Gesundheitsmesse in Bad Godesberg : Alles, was das Herz begehrt

4000 Gäste informieren sich in der Stadthalle, wie sie fitter werden können. Selbsthilfegruppen freuen sich, dass sie ihre Arbeit kostenlos präsentieren dürfen.

Allein der Andrang bei den drei „Zugpferden“ bedeutete am Sonntag für die siebte Gesundheitsmesse „Bonn gesund“ schon mal die halbe Miete: „Wir freuen uns über rund 4000 Besucher. Und ein großer Teil wollte Michael Winterhoff und Sven Bach sowie das Forum von Professor Ursula Lehr miterleben“, erklärte Veranstalter Christoph Steinhauer.

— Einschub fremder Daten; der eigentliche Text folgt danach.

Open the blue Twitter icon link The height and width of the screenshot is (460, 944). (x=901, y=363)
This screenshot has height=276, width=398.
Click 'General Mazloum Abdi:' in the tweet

Wegen der Herbstferien habe er zwar 20 Aussteller weniger als das letzte Mal 2014 in Godesberg vereinen können. Aber wie beim rechtsrheinischen Messependant 2015 in Siegburg erhöhten gerade die 26 Selbsthilfegruppen, die sich kostenfrei präsentieren konnten, die Attraktivität enorm. „Wir sprechen also ein riesiges regionales Publikum an“, so Steinhauer.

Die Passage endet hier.